Присутствующие в большинстве своем важно кивали или просто отмалчивались. В полемику с президентом отважился вступить только посол Фирлингер, который резонно заметил, что Советский Союз никогда не допустит вмешательства в свои внутренние дела.
Бенеш, не сдавая позиций, попытался отшутиться, фамильярно называя Фирлингера Зденеком и даже Зденеком-торопыгой, видимо, памятуя свое давнее — еще со времен первой мировой войны — знакомство с ним. Но Фирлингер упорно стоял на своем, хотя его оппозиция выходила за рамки дипломатического протокола.

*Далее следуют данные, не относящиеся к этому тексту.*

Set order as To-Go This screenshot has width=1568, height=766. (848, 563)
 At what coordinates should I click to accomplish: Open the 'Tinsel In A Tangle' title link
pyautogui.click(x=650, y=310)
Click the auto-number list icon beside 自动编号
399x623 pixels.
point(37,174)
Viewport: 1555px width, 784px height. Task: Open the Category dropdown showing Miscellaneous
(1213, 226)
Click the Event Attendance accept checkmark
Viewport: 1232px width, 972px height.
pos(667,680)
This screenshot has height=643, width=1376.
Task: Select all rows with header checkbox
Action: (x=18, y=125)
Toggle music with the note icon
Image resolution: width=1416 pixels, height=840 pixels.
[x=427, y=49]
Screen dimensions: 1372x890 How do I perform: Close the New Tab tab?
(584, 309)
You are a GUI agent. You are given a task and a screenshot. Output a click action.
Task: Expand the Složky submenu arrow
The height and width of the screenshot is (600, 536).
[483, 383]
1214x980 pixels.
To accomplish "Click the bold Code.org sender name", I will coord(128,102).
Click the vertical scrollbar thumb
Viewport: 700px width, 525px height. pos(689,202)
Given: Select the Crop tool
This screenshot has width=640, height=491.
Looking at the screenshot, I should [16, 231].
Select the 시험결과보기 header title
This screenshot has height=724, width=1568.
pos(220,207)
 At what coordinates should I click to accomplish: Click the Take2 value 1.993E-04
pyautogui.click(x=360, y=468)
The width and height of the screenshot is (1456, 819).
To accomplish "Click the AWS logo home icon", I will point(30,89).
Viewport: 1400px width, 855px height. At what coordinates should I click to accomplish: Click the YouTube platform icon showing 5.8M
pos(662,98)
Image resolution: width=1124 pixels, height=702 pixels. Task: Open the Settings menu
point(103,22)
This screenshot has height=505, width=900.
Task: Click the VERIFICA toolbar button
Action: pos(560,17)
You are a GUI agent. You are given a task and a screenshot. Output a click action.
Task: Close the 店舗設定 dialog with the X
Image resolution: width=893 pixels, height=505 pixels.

Все обратили внимание на то, что Бенеша раздражает даже упоминание о Мюнхене. Зато он с удовольствием теоретизировал по вопросам послевоенного устройства Чехословакии, оставаясь сторонником восстановления домюнхенских порядков. В этом его точка зрения расходилась с установками компартии, настаивавшей на том, чтобы окончательное решение о государственном устройстве освобожденной Чехословакии принял сам народ, чтобы все мероприятия в переходный период проводились демократическим путем при активном участии широких слоев населения.
В ходе декабрьских переговоров в Москве Бенеш и Готвальд достигли соглашения о принципах проведения мер экономического и социального характера после освобождения страны: об отмене всех имущественных и других изменений, насильственно осуществленных нацистами, о возмещении ущерба жертвам преследований, о национализации крупных предприятий и т. д. Все это, безусловно, способствовало упрочению национального единства.